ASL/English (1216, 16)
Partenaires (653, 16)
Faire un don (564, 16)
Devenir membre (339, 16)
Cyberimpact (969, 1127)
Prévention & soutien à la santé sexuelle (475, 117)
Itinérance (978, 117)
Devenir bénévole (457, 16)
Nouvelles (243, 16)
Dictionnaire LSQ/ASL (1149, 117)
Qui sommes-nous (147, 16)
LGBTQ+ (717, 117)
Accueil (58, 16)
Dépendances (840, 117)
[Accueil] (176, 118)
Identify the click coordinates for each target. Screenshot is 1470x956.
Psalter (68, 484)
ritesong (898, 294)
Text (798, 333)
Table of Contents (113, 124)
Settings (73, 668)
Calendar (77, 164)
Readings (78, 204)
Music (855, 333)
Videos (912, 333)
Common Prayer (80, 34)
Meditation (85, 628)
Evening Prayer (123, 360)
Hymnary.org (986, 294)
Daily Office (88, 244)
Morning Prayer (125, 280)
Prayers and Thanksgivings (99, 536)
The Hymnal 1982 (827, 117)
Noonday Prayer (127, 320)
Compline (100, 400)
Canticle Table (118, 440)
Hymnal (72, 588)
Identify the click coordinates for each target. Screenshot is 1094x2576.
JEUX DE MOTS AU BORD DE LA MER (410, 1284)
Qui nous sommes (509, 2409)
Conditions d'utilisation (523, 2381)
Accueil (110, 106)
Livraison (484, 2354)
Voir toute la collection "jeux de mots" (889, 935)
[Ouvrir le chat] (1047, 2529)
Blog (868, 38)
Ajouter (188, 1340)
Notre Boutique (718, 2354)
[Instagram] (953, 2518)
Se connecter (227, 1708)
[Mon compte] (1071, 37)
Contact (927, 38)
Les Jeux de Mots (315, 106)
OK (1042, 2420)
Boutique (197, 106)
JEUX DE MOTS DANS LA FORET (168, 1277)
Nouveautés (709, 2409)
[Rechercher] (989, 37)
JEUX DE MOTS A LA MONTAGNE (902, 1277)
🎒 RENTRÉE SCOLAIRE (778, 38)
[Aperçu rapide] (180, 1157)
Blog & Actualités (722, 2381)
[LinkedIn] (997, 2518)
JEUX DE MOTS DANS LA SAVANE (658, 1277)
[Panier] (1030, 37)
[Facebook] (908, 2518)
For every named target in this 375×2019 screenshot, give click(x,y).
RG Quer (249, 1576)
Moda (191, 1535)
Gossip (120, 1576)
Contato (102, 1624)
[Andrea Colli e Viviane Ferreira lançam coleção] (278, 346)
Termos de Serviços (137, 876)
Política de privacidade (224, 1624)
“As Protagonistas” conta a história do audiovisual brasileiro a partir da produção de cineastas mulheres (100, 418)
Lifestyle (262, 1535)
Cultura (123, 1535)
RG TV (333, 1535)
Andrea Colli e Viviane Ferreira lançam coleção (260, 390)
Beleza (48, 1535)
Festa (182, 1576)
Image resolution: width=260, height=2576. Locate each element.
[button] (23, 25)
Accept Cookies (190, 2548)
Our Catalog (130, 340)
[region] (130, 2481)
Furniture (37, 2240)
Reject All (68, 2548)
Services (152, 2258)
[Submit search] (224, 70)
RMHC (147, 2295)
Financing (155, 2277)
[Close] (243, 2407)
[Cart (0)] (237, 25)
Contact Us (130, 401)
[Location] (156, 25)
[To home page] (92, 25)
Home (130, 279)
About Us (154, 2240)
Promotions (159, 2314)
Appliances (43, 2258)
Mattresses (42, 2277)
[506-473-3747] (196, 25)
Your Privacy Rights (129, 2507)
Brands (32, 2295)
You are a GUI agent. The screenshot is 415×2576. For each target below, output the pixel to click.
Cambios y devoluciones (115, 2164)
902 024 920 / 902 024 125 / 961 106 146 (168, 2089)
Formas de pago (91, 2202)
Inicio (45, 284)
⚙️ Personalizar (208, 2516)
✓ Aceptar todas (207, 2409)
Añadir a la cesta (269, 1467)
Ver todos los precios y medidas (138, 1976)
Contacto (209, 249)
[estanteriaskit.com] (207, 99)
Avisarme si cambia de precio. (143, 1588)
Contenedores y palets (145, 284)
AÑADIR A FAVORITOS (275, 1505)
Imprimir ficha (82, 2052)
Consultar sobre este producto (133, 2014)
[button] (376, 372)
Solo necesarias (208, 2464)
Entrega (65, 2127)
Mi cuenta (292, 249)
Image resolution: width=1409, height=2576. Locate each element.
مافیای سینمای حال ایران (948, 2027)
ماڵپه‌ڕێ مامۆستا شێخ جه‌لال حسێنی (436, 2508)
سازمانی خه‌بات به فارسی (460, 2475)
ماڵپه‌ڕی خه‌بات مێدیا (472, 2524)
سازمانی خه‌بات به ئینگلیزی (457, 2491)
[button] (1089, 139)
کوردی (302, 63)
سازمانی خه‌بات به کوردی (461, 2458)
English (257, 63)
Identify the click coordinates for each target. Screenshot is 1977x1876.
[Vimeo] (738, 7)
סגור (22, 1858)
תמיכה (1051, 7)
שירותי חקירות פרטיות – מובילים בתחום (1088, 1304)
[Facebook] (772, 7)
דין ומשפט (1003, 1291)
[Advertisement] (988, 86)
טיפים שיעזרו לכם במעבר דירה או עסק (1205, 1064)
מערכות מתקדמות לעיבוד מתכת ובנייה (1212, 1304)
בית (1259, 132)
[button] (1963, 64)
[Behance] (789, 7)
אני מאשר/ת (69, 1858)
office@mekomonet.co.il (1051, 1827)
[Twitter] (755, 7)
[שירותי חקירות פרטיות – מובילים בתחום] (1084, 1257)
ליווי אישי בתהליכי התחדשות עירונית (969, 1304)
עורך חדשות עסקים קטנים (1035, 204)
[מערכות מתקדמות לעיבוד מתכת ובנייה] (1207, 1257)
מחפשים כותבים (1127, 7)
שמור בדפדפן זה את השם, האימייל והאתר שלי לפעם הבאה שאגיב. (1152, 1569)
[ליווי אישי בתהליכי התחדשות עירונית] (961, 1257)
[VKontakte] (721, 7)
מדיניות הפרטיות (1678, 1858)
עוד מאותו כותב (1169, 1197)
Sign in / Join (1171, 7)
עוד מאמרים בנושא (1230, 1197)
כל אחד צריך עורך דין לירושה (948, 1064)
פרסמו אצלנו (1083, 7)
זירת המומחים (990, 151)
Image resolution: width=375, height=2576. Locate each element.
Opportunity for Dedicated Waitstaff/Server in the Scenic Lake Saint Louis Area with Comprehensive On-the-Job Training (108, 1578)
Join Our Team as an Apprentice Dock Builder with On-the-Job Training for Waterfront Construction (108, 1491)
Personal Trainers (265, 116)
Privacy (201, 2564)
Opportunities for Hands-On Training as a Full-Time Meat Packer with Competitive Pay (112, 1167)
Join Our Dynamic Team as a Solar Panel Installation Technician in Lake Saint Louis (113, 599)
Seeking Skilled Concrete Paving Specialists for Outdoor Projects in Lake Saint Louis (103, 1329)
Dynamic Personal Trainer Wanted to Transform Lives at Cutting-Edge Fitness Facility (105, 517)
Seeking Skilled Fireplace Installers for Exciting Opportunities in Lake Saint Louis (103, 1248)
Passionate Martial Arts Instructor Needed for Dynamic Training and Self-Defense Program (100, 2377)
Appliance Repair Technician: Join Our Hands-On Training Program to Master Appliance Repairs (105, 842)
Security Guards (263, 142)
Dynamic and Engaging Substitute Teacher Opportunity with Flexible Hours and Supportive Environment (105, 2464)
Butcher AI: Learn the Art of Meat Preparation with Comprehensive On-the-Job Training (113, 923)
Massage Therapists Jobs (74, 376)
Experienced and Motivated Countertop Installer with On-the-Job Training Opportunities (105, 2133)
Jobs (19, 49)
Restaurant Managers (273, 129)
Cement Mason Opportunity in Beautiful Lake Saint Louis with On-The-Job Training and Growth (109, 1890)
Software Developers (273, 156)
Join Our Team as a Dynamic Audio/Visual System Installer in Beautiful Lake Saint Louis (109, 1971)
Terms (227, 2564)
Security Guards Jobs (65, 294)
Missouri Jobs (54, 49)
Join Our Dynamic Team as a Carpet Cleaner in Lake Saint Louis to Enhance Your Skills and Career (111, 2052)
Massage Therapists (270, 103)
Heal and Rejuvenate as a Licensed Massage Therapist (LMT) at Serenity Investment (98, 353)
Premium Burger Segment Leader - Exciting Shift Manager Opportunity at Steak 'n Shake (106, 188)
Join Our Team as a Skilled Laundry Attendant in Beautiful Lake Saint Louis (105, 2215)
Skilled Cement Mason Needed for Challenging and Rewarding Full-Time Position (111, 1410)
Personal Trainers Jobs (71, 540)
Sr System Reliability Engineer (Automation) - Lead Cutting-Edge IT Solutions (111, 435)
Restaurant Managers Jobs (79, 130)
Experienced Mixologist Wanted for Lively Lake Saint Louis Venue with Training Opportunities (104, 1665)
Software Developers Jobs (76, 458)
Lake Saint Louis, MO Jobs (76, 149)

--- --- ---

● PROBLEM TO WORK ON
Begin with the first line of the data above and, please, print each line exactly until you have printed the line containing "Common Prayer (80, 34)"; print nothing else.

● OUTPUT FOR THIS EXERCISE
ASL/English (1216, 16)
Partenaires (653, 16)
Faire un don (564, 16)
Devenir membre (339, 16)
Cyberimpact (969, 1127)
Prévention & soutien à la santé sexuelle (475, 117)
Itinérance (978, 117)
Devenir bénévole (457, 16)
Nouvelles (243, 16)
Dictionnaire LSQ/ASL (1149, 117)
Qui sommes-nous (147, 16)
LGBTQ+ (717, 117)
Accueil (58, 16)
Dépendances (840, 117)
[Accueil] (176, 118)
Identify the click coordinates for each target. Screenshot is 1470x956.
Psalter (68, 484)
ritesong (898, 294)
Text (798, 333)
Table of Contents (113, 124)
Settings (73, 668)
Calendar (77, 164)
Readings (78, 204)
Music (855, 333)
Videos (912, 333)
Common Prayer (80, 34)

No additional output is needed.